The antidote? Do your homework. Figure out what you truly need to be happy -- that's your best chance of making sure that you get it.

Pickiness is nothing more than using the wrong criteria to choose your spouse. Here's how to determine what the right criteria should be:

A) MAKE A TOP TEN LIST -- develop a personalized top ten list that fits your personality and needs

  1. Make a list of all of the qualities that you want in a spouse. Let your mind wander, think of any positive qualities and write them down. It may run to 50 items, but get it all down on paper. This is your starter list.

  2. Next, delete all wants from your list, leaving only your true needs. This is crucial to your long-term happiness. In general, a want is something that just doesn't hold water compared with what you truly need. For instance, you may have written, ‘rich,' when in reality, it's far more important to you that your spouse be ‘compassionate.' Will a 'rich' spouse fulfill your deep spiritual needs? Probably not. Would it make it to your top ten list over other qualities such as ‘sincerity' and ‘loyal?' Doubtful.

  3. Delete all Hollywood-influenced criteria from your list. Anything that is superficial and has no bearing on long-term happiness has to go.

  4. Delete any traits that are dictated to you by society and those from your inner circle of friends and relatives that don't deeply speak to who you are and what you want to accomplish with your life.

  5. Eliminate all contradictory traits. For instance, if you want someone who is gregarious, it may be unreasonable to also want someone who is gentle.

  6. Recognize that every positive quality has a negative flip side. For instance, someone sensitive to your needs may also be overly sensitive and you'll end up walking on eggshells around them. Make sure that when you keep items on your top ten list that you are willing to live with the negative aspect to those wonderful traits.
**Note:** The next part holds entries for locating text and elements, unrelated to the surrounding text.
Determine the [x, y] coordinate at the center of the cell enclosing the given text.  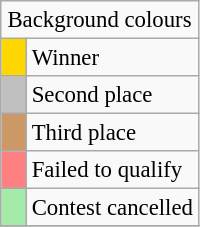
Contest cancelled [112, 208]
Failed to qualify [112, 170]
Third place [112, 133]
Winner [112, 58]
Background colours [100, 20]
Second place [112, 95]
Search for the cell housing the specified text and yield its [x, y] center coordinate. 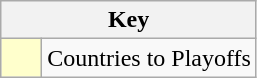
Key [129, 20]
Countries to Playoffs [150, 58]
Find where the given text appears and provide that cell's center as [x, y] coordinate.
  1. Trim your list to ten items -- and NO more than that. This is one of the most important parts of gaining clarity. So many people come in with a huge list of qualities they are looking for. This all but ensures that they will never find their match. Wanting everything usually results in getting nothing.

  2. Prioritize your list in order of importance. When you are on a date and find someone who has qualities that match those that are high on your list, (even if they don't have every item on your list), you know that they are certainly a good potential spouse for you. This certainly helps you to avoid the miserable feeling of coming home from a date very confused. You just pull out your list, examine it, and can much more easily determine whether there is potential in the match or not.
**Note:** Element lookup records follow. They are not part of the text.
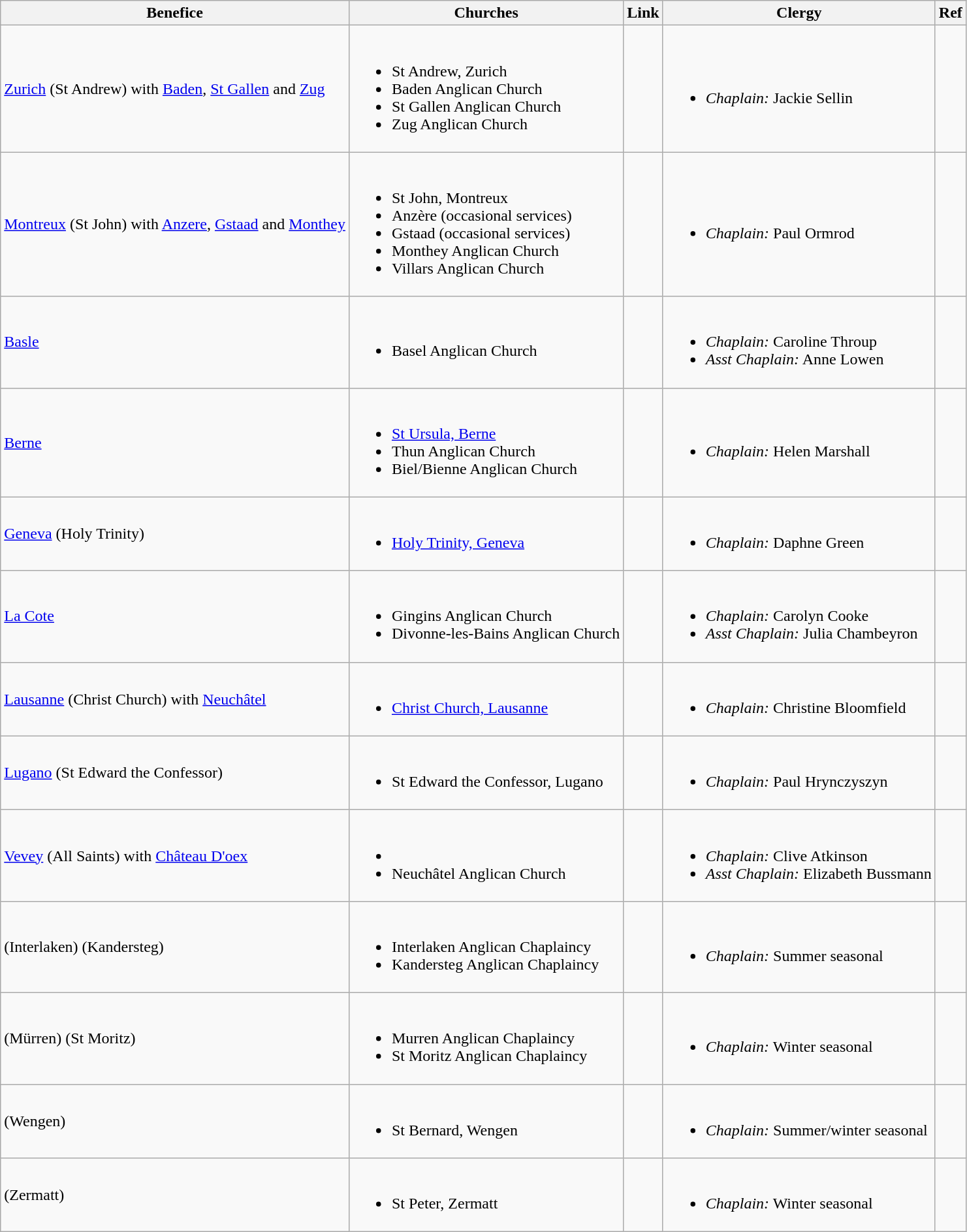
La Cote [175, 616]
Holy Trinity, Geneva [486, 534]
Murren Anglican ChaplaincySt Moritz Anglican Chaplaincy [486, 1038]
St Ursula, BerneThun Anglican ChurchBiel/Bienne Anglican Church [486, 443]
Chaplain: Carolyn CookeAsst Chaplain: Julia Chambeyron [799, 616]
Clergy [799, 13]
Benefice [175, 13]
Chaplain: Paul Hrynczyszyn [799, 773]
Chaplain: Summer seasonal [799, 947]
(Zermatt) [175, 1195]
Berne [175, 443]
St John, MontreuxAnzère (occasional services)Gstaad (occasional services)Monthey Anglican ChurchVillars Anglican Church [486, 225]
Ref [951, 13]
Interlaken Anglican ChaplaincyKandersteg Anglican Chaplaincy [486, 947]
Lausanne (Christ Church) with Neuchâtel [175, 699]
Christ Church, Lausanne [486, 699]
Gingins Anglican ChurchDivonne-les-Bains Anglican Church [486, 616]
(Interlaken) (Kandersteg) [175, 947]
St Andrew, ZurichBaden Anglican ChurchSt Gallen Anglican ChurchZug Anglican Church [486, 89]
Link [643, 13]
Chaplain: Clive AtkinsonAsst Chaplain: Elizabeth Bussmann [799, 855]
Chaplain: Christine Bloomfield [799, 699]
Montreux (St John) with Anzere, Gstaad and Monthey [175, 225]
Chaplain: Daphne Green [799, 534]
Chaplain: Helen Marshall [799, 443]
(Mürren) (St Moritz) [175, 1038]
Churches [486, 13]
Chaplain: Paul Ormrod [799, 225]
Basle [175, 342]
St Edward the Confessor, Lugano [486, 773]
Zurich (St Andrew) with Baden, St Gallen and Zug [175, 89]
Chaplain: Caroline ThroupAsst Chaplain: Anne Lowen [799, 342]
St Bernard, Wengen [486, 1120]
Chaplain: Jackie Sellin [799, 89]
Geneva (Holy Trinity) [175, 534]
St Peter, Zermatt [486, 1195]
(Wengen) [175, 1120]
Vevey (All Saints) with Château D'oex [175, 855]
Neuchâtel Anglican Church [486, 855]
Lugano (St Edward the Confessor) [175, 773]
Basel Anglican Church [486, 342]
Chaplain: Summer/winter seasonal [799, 1120]
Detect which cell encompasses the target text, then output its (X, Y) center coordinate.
  3. Review your list with a close friend. Tell them to ask you, "Why do you want that?" and "What do you mean by that word?" after each trait you mention. Defend your position. If you can't, cross that item off and choose another more important character trait instead. A friend who knows you well can also often think of traits you have inadvertently left off your list.

  4. Make several copies of your top ten list -- put them on index cards. Post one on your bathroom mirror, put one in your wallet, keep one on your nightstand. The more ingrained your list is in your mind, the better your chances of finding someone who matches your needs rather than getting carried off into a relationship, only to be devastated in the end when you realize that they will never be able to meet your deep, heartfelt needs.


This will not only help you find your spouse sooner, it will also help you to grow into a better person, and will give you much comfort during your search.

Having a list is so valuable when riding the emotional roller-coaster of dating. Armed with your list, you can objectively evaluate someone after a date by comparing their qualities to the qualities you have on your list. This helps you to avoid that dreadful post-dating indecisiveness – and the anxiety that comes with it. It will also help you to notice all of the items that might have bogged you down in the past because you will recognize that these ‘picky' items are far less important to you than the items you have chosen for your list.

In summary, pickiness is using arbitrary and meaningless criteria to judge someone. By creating your list, you now have the tools to recognize what criteria you should be determined to get, and which criteria are really less important, ‘picky' items that you should work on letting go of. The bottom line is, the more clarity you have about what you truly need, the better your chances of getting it. Knowing what you truly need is the best way to get a really great car, as well as a really great spouse. May it happen soon!